United for challenge: Blacktown Boys High School students, Sarthak Garg, 16, Chaopang Ma, 16, and Yasin Rahman, 15, represented South Korea at Rotary’s model United Nations meeting in Canberra on August 16 and 17. Picture: Gene Ramirez

United for challenge: Blacktown Boys High School students, Sarthak Garg, 16, Chaopang Ma, 16, and Yasin Rahman, 15, represented South Korea at Rotary’s model United Nations meeting in Canberra on August 16 and 17. Picture: Gene Ramirez

Knowing when to speak and when to stay silent are equally important for the Blacktown Boys High School students who will compete at the national Rotary Model United Nations.

Sarthak Garg and Chaopang Ma, in year 11, and Yasin Rahman, in year 10, will depart on Friday for the two-day event, held at Old Parliament House in Canberra.

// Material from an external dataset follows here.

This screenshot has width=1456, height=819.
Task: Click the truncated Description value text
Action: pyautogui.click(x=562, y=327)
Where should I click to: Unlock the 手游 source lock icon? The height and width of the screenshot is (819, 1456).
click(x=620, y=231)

They placed second in the regional competition as Indonesian delegates and will negotiate policy as South Korea during the national event which will include five debate sessions, a formal dinner and a tour of the Australian National University and Government House.

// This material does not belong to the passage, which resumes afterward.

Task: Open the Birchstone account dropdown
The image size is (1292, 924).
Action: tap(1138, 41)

‘‘We chose South Korea because it has a good amount of influence in the Asian community and it also has really good ties with the western community like Australia and America,’’ Chaopang, 16, said. 

‘‘It has a wide variety of topics that we can actually speak on, and topics that we can stay silent on. ‘‘On certain elements we’re pretty neutral, but on things like the Israel and Palestine conflict and the territorial integrity of the Ukraine we were pretty supportive of certain countries over others.’’

The group will debate against 24 other schools on five topics from a list of 10 they were given to prepare for.

Sarthak said the group hoped to discuss Palestine, Syria and the dispute between China and Vietnam over China’s oil drilling activities in the South China Sea waters claimed by both countries.

‘‘Even though the UN doesn’t have any legal power in any of the countries it still provides a platform for them to talk peacefully, even during conflict, and resolve issues as a whole world,’’ he said.

‘‘It allows a greater range of opinions to be heard.’’

Chaopang said he appreciated the open-mindedness of the competition.

‘‘It’s not limited to a certain point of view whereas normal debating is,’’ he said.

The team was sponsored by the Rotary Club of Blacktown City, which has covered its transport and accommodation costs. It is the first time a school from the Blacktown area has made it to the national stage of the competition. Its delegates will wear traditional South Korean dress borrowed from the Korean Society of Sydney.